Just noticed this thread; haven’t actually read it yet. Maybe somebody’s already posted this:

Here is a chart showing many levels of child/nephew/cousin relationships.

So, because you see them at Thanksgiving? :slight_smile:

Maybe also at Christmas? :slight_smile:

Anyway, in my family we call male cousins “cousin-brothers” and female couins “cousin-sisters”.

About those “turkey cousins” (cousins of cousins who aren’t actually related) that Chronos mentioned:

An oddity (I think) in my extended family is that none of us seem to know any of these.

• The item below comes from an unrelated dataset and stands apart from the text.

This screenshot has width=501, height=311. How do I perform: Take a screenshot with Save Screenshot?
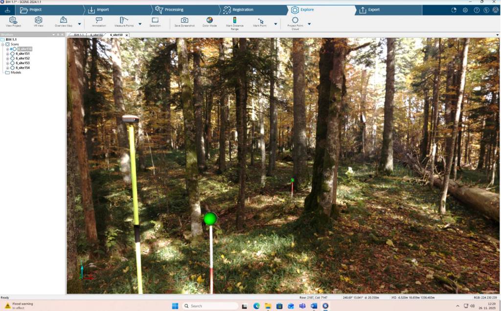tap(184, 22)
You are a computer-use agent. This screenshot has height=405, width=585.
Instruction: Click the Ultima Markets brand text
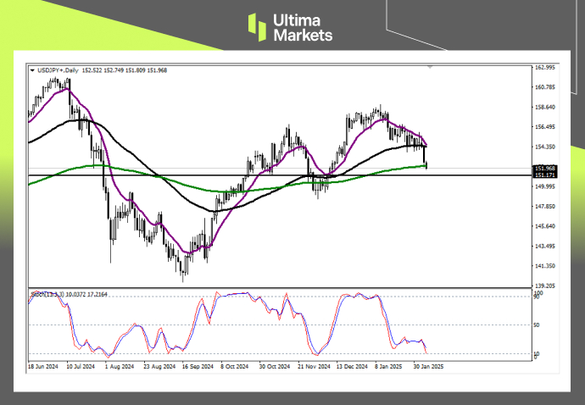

My own immediate family is the only one (that I know of) whose extended kinfolk on both sides (my mother’s and my father’s) are known to us.

I never met, or even heard of, any kinfolk of my father’s siblings’ spouses. (Translation: My father had siblings and they had spouses, but we never knew of those spouses’ relatives.) On my mother’s side, I know even less since that whole side of the family (my immediate family excepted) all stayed “Back East”, while we and most of my father’s side all moved “Out West” (this was around about in the 1930’s and 1940’s, I think.)

Also related to this topic: According to Chinese tradition, my brother and I have loads of “nieces” and “nephews” and “great-nieces” on my mother’s side that are her cousins’ kids. This means that I am technically a great-aunt to people who are older than me. I’m 20.